## Begin RECORDS FOR THIS TASK

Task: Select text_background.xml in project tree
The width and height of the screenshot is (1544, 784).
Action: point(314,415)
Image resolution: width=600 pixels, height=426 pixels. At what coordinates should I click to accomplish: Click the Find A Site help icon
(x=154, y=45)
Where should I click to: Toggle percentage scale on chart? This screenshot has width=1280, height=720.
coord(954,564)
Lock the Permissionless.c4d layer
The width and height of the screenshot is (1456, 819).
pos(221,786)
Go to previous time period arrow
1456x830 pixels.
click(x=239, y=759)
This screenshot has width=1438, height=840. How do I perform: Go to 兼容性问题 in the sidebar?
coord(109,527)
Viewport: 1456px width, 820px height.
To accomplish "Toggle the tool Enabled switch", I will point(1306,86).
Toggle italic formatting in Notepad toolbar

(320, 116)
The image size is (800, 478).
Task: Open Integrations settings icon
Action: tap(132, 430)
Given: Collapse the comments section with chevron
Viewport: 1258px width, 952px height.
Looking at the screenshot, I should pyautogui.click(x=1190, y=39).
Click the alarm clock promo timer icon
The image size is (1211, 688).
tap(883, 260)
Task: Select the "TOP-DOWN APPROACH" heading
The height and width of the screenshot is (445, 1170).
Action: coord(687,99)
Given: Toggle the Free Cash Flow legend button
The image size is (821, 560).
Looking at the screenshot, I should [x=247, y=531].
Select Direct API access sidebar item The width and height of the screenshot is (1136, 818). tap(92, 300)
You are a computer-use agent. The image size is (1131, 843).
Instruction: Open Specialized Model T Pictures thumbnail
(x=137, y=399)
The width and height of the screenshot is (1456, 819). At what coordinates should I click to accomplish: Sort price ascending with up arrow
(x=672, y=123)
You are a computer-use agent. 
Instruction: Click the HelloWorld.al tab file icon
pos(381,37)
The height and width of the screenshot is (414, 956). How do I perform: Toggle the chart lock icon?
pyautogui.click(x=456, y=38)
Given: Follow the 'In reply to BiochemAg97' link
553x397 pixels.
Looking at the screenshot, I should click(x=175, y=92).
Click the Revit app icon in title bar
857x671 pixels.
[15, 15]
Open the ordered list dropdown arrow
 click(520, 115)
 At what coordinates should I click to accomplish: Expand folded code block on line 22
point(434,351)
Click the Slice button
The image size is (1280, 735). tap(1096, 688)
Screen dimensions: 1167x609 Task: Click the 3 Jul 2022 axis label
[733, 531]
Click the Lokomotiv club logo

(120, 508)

## End RECORDS FOR THIS TASK

**EXERCISE OBJECTIVE**
Lay out all of the rows above as a numbered list, leaving out any blank lines.

**SOLUTION BELOW**
1. Task: Select text_background.xml in project tree
2. The width and height of the screenshot is (1544, 784).
3. Action: point(314,415)
4. Image resolution: width=600 pixels, height=426 pixels. At what coordinates should I click to accomplish: Click the Find A Site help icon
5. (x=154, y=45)
6. Where should I click to: Toggle percentage scale on chart? This screenshot has width=1280, height=720.
7. coord(954,564)
8. Lock the Permissionless.c4d layer
9. The width and height of the screenshot is (1456, 819).
10. pos(221,786)
11. Go to previous time period arrow
12. 1456x830 pixels.
13. click(x=239, y=759)
14. This screenshot has width=1438, height=840. How do I perform: Go to 兼容性问题 in the sidebar?
15. coord(109,527)
16. Viewport: 1456px width, 820px height.
17. To accomplish "Toggle the tool Enabled switch", I will point(1306,86).
18. Toggle italic formatting in Notepad toolbar
19. (320, 116)
20. The image size is (800, 478).
21. Task: Open Integrations settings icon
22. Action: tap(132, 430)
23. Given: Collapse the comments section with chevron
24. Viewport: 1258px width, 952px height.
25. Looking at the screenshot, I should pyautogui.click(x=1190, y=39).
26. Click the alarm clock promo timer icon
27. The image size is (1211, 688).
28. tap(883, 260)
29. Task: Select the "TOP-DOWN APPROACH" heading
30. The height and width of the screenshot is (445, 1170).
31. Action: coord(687,99)
32. Given: Toggle the Free Cash Flow legend button
33. The image size is (821, 560).
34. Looking at the screenshot, I should [x=247, y=531].
35. Select Direct API access sidebar item The width and height of the screenshot is (1136, 818). tap(92, 300)
36. You are a computer-use agent. The image size is (1131, 843).
37. Instruction: Open Specialized Model T Pictures thumbnail
38. (x=137, y=399)
39. The width and height of the screenshot is (1456, 819). At what coordinates should I click to accomplish: Sort price ascending with up arrow
40. (x=672, y=123)
41. You are a computer-use agent. 
42. Instruction: Click the HelloWorld.al tab file icon
43. pos(381,37)
44. The height and width of the screenshot is (414, 956). How do I perform: Toggle the chart lock icon?
45. pyautogui.click(x=456, y=38)
46. Given: Follow the 'In reply to BiochemAg97' link
47. 553x397 pixels.
48. Looking at the screenshot, I should click(x=175, y=92).
49. Click the Revit app icon in title bar
50. 857x671 pixels.
51. [15, 15]
52. Open the ordered list dropdown arrow
53.  click(520, 115)
54.  At what coordinates should I click to accomplish: Expand folded code block on line 22
55. point(434,351)
56. Click the Slice button
57. The image size is (1280, 735). tap(1096, 688)
58. Screen dimensions: 1167x609 Task: Click the 3 Jul 2022 axis label
59. [733, 531]
60. Click the Lokomotiv club logo
61. (120, 508)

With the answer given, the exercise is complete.